Biden calls for changing Big Tech moderation rules. But not how.

Comment

Welcome to The Daily 202! Tell your friends to sign up here. On this day in 1932, Hattie W. Caraway became the first woman elected to the U.S. Senate. “Silent Hattie” didn’t make many floor speeches. She once joked that was because: “I haven’t the heart to take a minute away from the men. The poor dears love it so.”

Biden calls for changing Big Tech moderation rules. But not how.

President Biden made a familiar plea Wednesday: It’s time to overhaul the provision of law that basically protects any website, whether David dot edu or Goliath dot com, from civil legal liability for what its users post and it leaves up, or liability for what its users post and it takes down.

(There are exceptions. Click through the link, above, to see them.)
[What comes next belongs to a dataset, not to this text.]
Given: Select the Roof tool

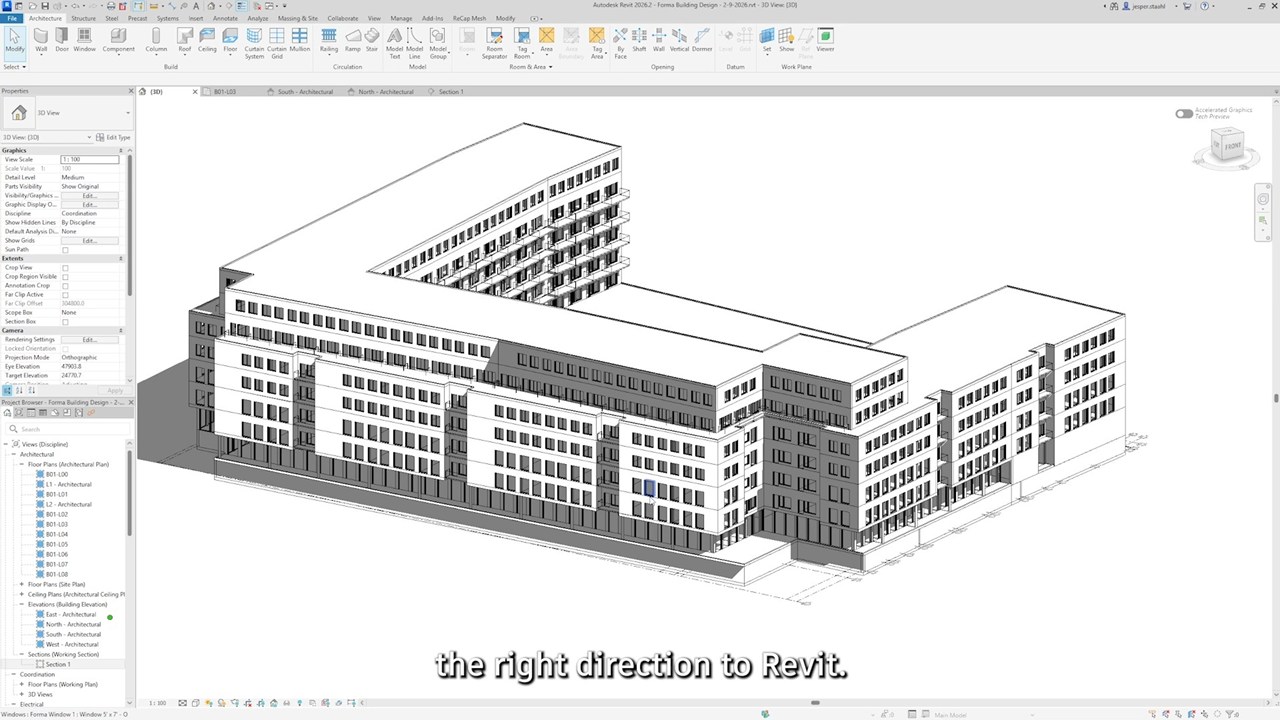Looking at the screenshot, I should [185, 40].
Biden’s fresh attack on Section 230 of the Communications Decency Act — whose supporters call it foundational to a free and open Internet — came in a Wall Street Journal opinion piece he used to invite Democrats and Republicans to take on Big Tech in a bipartisan way.

“We need Big Tech companies to take responsibility for the content they spread,” he said. “That’s why I’ve long said we must fundamentally reform Section 230 of the Communications Decency Act, which protects tech companies from legal responsibility for content posted on their sites.”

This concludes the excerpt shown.